Even former first lady Laura Bush supported President Obama's speech to the nation's schoolchildren. Succinctly, she said, it is “really important for everyone to respect the president of the United States.”
Especially this month, Mrs. Bush's comments bring back clear memories of 9/11, and how on that tragic day, it was inside a classroom with students at the Emma E. Booker Elementary School in Sarasota, Fla., that President George W. Bush got the horrible message, “America is under attack.”
Before that moment, his visit to the school had been an uneventful, typical day of his presidency. There were no outcries from Democrats or Republicans in anticipation of what he would say. Neither were there such outcries when Reagan and the elder Bush prepared to speak years ago.
So, given that past presidents have imparted practically the same message to America's schoolchildren, what in this instance was different?
I acknowledge that there were some good excuses for arguing against the speech — the first day of school is a busy one, and that it would be held around lunchtime for some. But we would all be remiss if we ignored that it was the first message to schoolchildren from America's first black president who was the first to endure this parental and political scrutiny.

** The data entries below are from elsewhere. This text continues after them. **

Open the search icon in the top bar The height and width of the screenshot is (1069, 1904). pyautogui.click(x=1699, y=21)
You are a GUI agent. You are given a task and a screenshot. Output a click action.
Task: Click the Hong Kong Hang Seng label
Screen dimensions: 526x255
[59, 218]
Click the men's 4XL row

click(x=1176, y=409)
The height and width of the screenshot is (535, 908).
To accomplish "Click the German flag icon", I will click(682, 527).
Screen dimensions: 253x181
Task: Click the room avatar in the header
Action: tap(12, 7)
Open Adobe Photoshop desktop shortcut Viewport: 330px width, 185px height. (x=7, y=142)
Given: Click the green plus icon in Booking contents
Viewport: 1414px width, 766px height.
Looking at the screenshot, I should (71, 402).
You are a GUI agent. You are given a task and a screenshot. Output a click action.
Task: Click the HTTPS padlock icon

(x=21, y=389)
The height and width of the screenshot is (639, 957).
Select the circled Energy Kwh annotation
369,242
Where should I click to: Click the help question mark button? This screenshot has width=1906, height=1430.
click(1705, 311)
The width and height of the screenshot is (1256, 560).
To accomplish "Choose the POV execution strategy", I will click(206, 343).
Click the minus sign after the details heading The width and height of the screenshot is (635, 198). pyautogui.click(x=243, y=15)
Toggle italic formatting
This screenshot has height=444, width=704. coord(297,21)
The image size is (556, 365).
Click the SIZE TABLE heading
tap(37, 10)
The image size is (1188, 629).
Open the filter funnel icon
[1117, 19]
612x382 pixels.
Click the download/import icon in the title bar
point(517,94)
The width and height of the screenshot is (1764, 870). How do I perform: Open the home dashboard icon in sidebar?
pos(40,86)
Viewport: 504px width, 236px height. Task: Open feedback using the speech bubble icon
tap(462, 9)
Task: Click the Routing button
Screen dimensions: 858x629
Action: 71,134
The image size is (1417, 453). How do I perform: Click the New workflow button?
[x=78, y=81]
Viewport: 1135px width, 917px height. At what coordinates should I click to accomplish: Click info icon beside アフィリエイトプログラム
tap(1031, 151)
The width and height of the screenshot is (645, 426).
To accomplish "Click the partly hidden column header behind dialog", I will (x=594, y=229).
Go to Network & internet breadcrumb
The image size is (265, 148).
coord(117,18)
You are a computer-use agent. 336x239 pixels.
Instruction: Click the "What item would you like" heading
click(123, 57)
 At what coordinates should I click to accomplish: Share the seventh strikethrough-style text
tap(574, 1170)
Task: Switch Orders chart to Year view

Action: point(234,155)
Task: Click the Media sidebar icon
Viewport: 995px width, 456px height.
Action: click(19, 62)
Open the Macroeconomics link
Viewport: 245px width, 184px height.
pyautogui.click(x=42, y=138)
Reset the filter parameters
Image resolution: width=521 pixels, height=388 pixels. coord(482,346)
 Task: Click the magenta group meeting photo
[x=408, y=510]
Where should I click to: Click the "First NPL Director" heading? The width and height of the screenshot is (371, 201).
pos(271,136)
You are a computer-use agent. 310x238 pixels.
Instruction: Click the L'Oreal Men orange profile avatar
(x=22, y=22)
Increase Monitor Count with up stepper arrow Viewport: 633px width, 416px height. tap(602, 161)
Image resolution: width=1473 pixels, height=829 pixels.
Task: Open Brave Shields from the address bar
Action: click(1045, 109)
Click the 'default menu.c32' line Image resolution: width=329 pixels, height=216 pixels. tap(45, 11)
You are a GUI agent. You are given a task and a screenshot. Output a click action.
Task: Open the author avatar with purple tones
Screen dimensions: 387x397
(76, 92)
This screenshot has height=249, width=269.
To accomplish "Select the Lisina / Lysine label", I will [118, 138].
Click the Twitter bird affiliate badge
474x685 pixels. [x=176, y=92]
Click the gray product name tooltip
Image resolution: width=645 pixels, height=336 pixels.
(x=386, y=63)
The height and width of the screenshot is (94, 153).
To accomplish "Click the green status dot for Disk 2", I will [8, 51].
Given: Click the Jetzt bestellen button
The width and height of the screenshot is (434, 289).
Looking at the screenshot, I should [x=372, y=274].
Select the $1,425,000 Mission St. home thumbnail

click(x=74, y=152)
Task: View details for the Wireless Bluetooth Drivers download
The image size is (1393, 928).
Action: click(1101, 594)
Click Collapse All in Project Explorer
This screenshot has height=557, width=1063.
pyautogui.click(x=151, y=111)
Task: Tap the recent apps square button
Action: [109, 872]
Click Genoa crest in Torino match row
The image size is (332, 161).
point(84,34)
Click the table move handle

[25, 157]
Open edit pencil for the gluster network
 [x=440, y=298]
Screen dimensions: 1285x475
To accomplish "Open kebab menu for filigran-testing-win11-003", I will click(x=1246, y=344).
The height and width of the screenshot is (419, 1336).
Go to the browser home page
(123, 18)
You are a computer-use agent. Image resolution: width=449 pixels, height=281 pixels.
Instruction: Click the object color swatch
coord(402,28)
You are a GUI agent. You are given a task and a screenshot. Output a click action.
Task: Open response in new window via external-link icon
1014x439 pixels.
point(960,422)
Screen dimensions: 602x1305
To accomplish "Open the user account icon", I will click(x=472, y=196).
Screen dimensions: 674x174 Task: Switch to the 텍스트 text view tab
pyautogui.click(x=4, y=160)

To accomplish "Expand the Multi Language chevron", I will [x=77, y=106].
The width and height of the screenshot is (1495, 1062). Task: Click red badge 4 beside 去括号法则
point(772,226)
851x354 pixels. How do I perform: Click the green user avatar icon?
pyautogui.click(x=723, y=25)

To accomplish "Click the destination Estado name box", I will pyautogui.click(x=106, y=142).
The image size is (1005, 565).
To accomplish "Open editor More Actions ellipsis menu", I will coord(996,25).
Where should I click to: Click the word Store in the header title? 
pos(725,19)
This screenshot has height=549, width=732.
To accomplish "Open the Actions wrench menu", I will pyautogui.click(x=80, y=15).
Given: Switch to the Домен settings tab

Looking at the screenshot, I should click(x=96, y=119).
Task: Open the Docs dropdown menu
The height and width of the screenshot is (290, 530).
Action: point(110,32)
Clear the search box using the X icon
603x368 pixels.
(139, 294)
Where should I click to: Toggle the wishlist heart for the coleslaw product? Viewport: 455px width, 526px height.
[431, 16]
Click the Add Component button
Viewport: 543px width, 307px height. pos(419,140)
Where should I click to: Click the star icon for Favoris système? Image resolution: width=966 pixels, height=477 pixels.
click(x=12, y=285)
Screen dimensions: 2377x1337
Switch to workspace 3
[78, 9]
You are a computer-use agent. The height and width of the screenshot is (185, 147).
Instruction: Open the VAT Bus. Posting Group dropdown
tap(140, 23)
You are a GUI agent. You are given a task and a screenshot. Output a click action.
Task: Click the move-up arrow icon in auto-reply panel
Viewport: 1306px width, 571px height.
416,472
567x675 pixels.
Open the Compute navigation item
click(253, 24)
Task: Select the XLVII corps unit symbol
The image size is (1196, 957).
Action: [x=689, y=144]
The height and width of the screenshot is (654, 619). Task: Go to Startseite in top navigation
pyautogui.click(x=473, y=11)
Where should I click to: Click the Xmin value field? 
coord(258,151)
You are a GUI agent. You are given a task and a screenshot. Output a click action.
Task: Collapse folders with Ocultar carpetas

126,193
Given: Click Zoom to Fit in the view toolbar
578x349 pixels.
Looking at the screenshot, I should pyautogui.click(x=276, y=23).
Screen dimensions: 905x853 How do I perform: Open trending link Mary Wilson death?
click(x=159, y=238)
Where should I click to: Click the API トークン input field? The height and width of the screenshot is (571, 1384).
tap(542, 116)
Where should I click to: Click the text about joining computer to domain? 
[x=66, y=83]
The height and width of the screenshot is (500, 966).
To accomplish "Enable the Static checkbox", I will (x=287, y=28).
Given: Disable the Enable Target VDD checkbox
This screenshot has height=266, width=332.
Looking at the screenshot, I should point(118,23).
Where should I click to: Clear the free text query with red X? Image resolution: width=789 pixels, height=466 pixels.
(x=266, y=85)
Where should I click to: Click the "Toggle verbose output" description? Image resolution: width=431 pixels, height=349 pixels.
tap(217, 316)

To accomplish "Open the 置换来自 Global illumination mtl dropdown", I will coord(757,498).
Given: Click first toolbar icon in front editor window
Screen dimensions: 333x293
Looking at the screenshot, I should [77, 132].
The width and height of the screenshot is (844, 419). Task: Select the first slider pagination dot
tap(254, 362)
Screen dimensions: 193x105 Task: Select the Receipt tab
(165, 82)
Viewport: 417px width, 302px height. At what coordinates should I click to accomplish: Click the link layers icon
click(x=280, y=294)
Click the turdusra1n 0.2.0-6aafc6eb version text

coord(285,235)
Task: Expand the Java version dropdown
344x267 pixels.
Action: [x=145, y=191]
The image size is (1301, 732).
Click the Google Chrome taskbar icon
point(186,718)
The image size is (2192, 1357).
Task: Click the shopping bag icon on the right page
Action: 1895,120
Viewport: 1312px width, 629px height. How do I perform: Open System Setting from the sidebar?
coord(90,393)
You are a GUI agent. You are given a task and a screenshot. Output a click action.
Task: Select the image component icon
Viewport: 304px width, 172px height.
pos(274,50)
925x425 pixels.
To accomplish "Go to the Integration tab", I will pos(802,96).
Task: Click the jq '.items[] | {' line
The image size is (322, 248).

The vehement advance criticism of the speech, coupled with the political rancor of the days that followed, gives more evidence that perhaps race was indeed a glaring factor. The unprecedented outburst, “You lie!” from South Carolina Congressman Joe Wilson during the president's health-care speech the very next evening underscores the climate of unique disrespect for this president by certain segments of American society.
If we as Americans are willing to acknowledge this truth, then there's a greater lesson for us all — children and adults alike. That lesson is that no matter how long children stay in school, how much goal-setting they do and no matter how many barriers they ultimately break, these disparate attacks on America's first black president reveal a social immaturity entrenched within our nation that will continue to destroy the very foundation on which we expect our children to stand. Children do what they see. And if this disrespect continues, the problem of the 21st century, as stated by W.E.B. Du Bois, only will continue to be “the color line.” S
Terone B. Green is a former president of the Richmond Crusade for Voters, past board chairman of the Richmond Urban League and a member of the Richmond Business Council.